Village in Khyber Pakhtunkhwa, Pakistan

Kanju is a village situated on the bank of the River Swat in Swat District, Khyber Pakhtunkhwa, Pakistan.

==Location==
It is 3 kilometres away from Mingora, the main city of Swat District, and about 5 kilometres from Saidu Sharif, the district's capital. It is situated on the bank of the River Swat. It is the first entry point to Nekpekhail (Nek Bi Khel) area.

==Agriculture==
The major source of earning is agriculture and fruit farming. The peaches of Kanju and overall Swat are known all over Pakistan. Kanju contributes heavily in farming by producing a large amount of local rice called "Begamai". A considerable number of people own small and large businesses in various places of Khyber Pakhtunkhwa.

==Education==
Kanju is home to a number of government colleges, including Government High School for boys, Government Middle School for girls and several Government Primary Schools for boys and girls.

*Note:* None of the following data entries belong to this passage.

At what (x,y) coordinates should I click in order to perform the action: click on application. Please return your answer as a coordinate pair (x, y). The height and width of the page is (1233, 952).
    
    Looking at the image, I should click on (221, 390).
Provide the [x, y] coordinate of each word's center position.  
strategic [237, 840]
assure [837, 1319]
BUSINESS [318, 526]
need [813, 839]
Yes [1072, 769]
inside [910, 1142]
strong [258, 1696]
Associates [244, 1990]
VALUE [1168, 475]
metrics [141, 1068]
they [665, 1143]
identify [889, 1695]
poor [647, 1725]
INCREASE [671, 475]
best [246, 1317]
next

There are a number of public and private schools and colleges: Al-Razi Public School and College, Hira School and College, Iqra School and College, Shah Public School and College Muslim Hands Public School, Islamia Public School, Continental Public School, Bolan Education Academy, Town Public School, Kanju public School and several modern schools like Eurasian, Al-Qalam and Nexus schools. There is also a technical college Indus Polytechnic Institute.

==Saidu Sharif Airport==
Saidu Sharif Airport is situated between Kanju and Dherai.

==Tourist attractions==
There are views of the River Swat from Ayub Bridge in Kanju. The township and sham baba [the son of mahmood ghaznavi) is a famous martyr, his date of martyring is 413 hijri. Saidu Sharif Airport is a small airport mainly used for domestic flights. There are many travel agencies here.

==Residential scheme==
Kanju Township is a residential scheme undertaken by the SDDA. It consists of two phases. Phase one is ready while phase two is in the making. Phase one consists of sectors from A to E. Plots in sector one are more costly.